Unincorporated community in Sumner County, Kansas

Milton is a census-designated place (CDP) in Sumner County, Kansas, United States. As of the 2020 census, the population was 155. It is located 4.5 mi southeast of Norwich at the intersection of N Argonia Rd and W 120th Ave N, next to the railroad.

==History==
The first post office in Milton was established in the 1870s. Milton has a post office with ZIP Code 67106.

A railroad currently passed through the community from Conway Springs to Norwich. Another railroad previously passed through the community from Viola to Harper.

==Demographics==

The 2020 United States census counted 155 people, 62 households, and 44 families in Milton. The population density was 34.9 per square mile (13.5/km^{2}). There were 74 housing units at an average density of 16.7 per square mile (6.4/km^{2}). The racial makeup was 90.97% (141) white or European American (90.97% non-Hispanic white), 0.0% (0) black or African-American, 1.29% (2) Native American or Alaska Native, 0.0% (0) Asian, 0.0% (0) Pacific Islander or Native Hawaiian, 0.65% (1) from other races, and 7.1% (11) from two or more races. Hispanic or Latino of any race was 4.52% (7) of the population.

Of the 62 households, 19.4% had children under the age of 18; 66.1% were married couples living together; 25.8% had a female householder with no spouse or partner present. 25.8% of households consisted of individuals and 9.7% had someone living alone who was 65 years of age or older. The average household size was 2.5 and the average family size was 2.6. The percent of those with a bachelor's degree or higher was estimated to be 0.0% of the population.

23.9% of the population was under the age of 18, 7.1% from 18 to 24, 22.6% from 25 to 44, 28.4% from 45 to 64, and 18.1% who were 65 years of age or older. The median age was 42.5 years. For every 100 females, there were 103.9 males. For every 100 females ages 18 and older, there were 107.0 males.

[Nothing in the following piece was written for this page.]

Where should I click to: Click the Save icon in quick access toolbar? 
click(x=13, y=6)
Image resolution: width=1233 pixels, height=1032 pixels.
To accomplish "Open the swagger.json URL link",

The 2016–2020 5-year American Community Survey estimates show that the median household income was $27,101 (with a margin of error of +/- $11,208) and the median family income was $26,979 (+/- $16,163). Females had a median income of $13,733 (+/- $709). The median income for those above 16 years old was $13,368 (+/- $2,465). Approximately, 63.2% of families and 69.2% of the population were below the poverty line, including 100.0% of those under the age of 18 and 0.0% of those ages 65 or over.

Historical population
| Census | Pop. | Note | %± |
| 2020 | 155 |  | — |
U.S. Decennial Census

==Education==
The majority of the CDP is located in the Kingman–Norwich USD 331 public school district. A piece of the CDP is within the Conway Springs USD 356.